Data extracts =
=== Section Start ===

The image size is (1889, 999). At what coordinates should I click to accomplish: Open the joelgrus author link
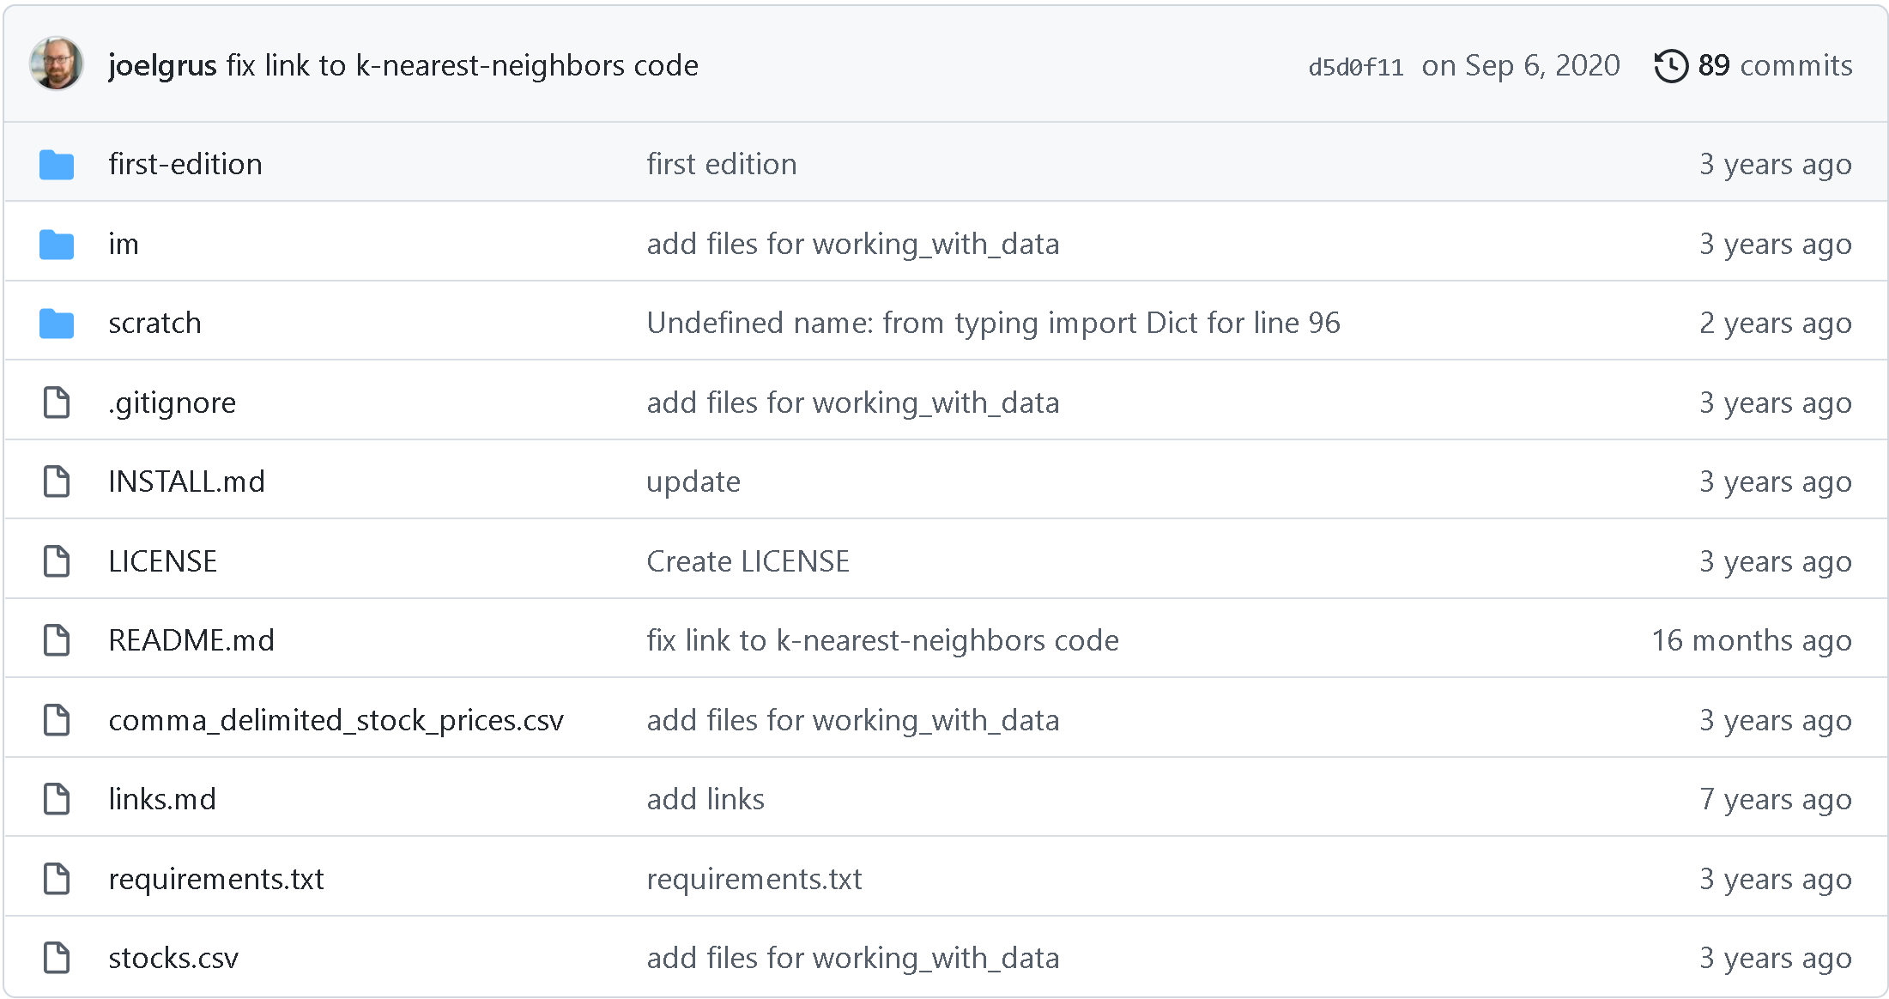[162, 65]
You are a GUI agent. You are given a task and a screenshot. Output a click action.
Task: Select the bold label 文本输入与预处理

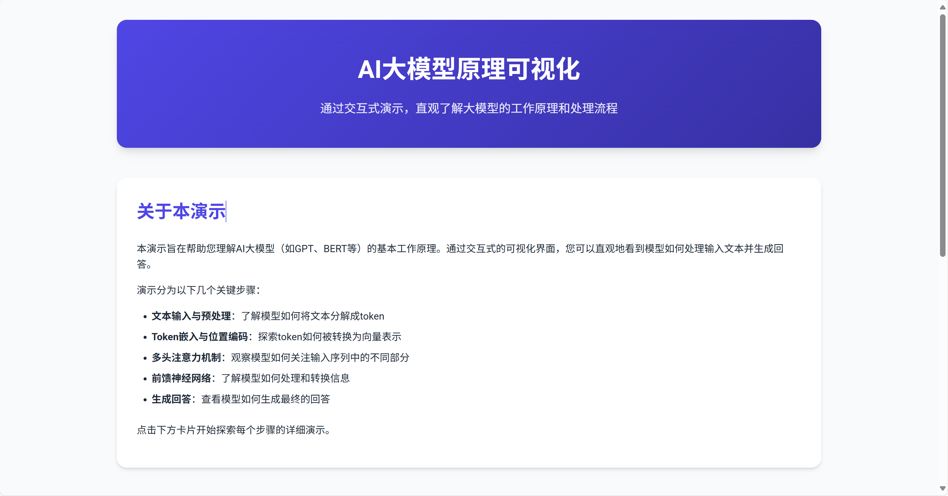click(x=191, y=316)
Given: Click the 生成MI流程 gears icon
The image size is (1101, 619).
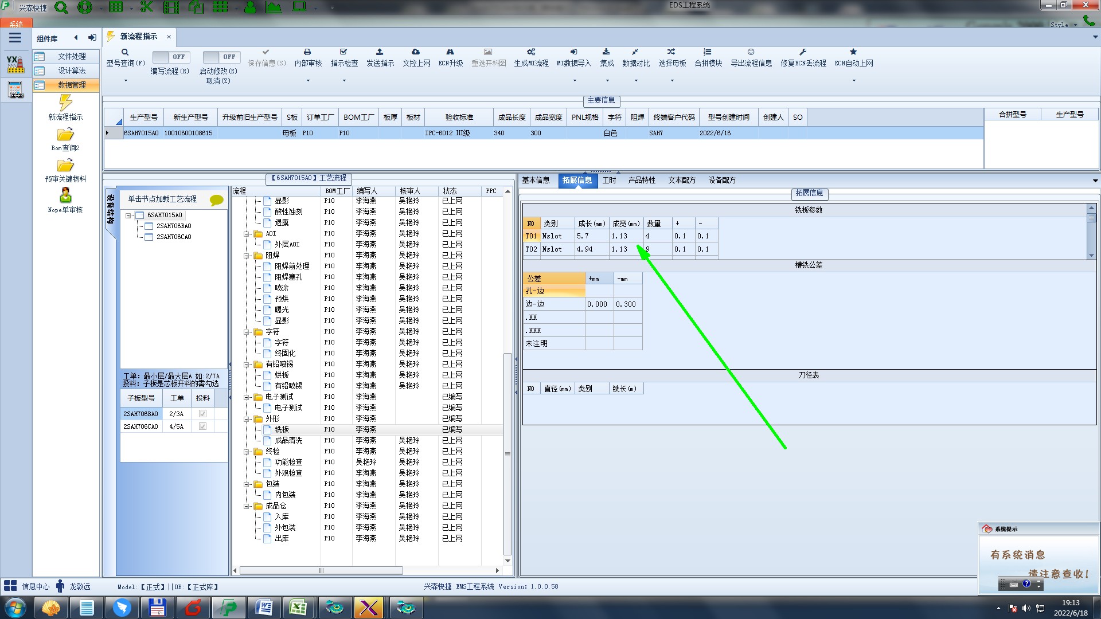Looking at the screenshot, I should [531, 52].
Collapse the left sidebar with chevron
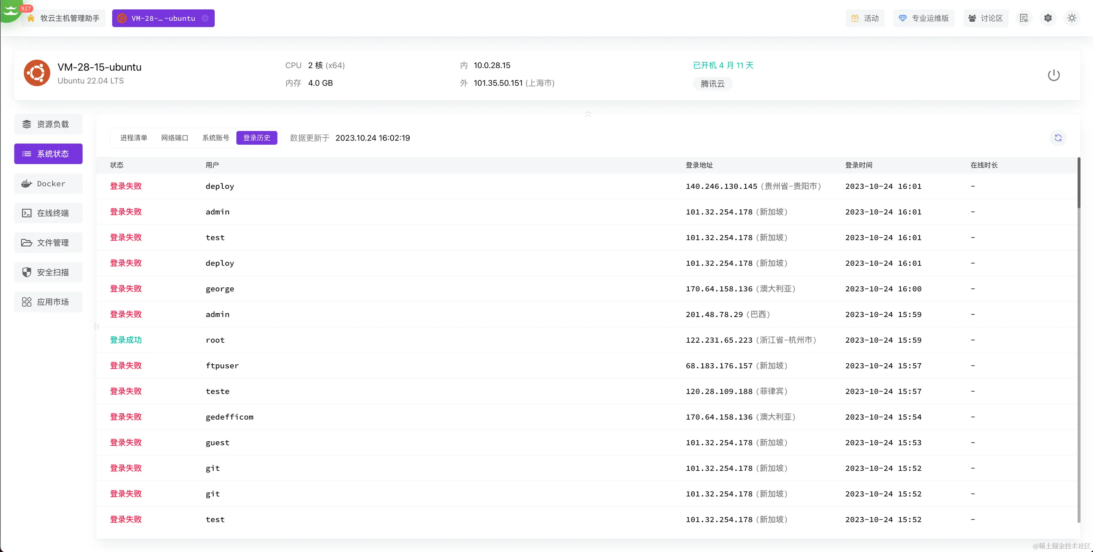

=== Section End ===

The problem = Output every record above exactly as written, but skip the pictures.

Answer section =
The image size is (1889, 999). At what coordinates should I click to accomplish: Open the joelgrus author link
[162, 65]
You are a GUI agent. You are given a task and a screenshot. Output a click action.
Task: Select the bold label 文本输入与预处理

click(x=191, y=316)
Given: Click the 生成MI流程 gears icon
The image size is (1101, 619).
Looking at the screenshot, I should [531, 52].
Collapse the left sidebar with chevron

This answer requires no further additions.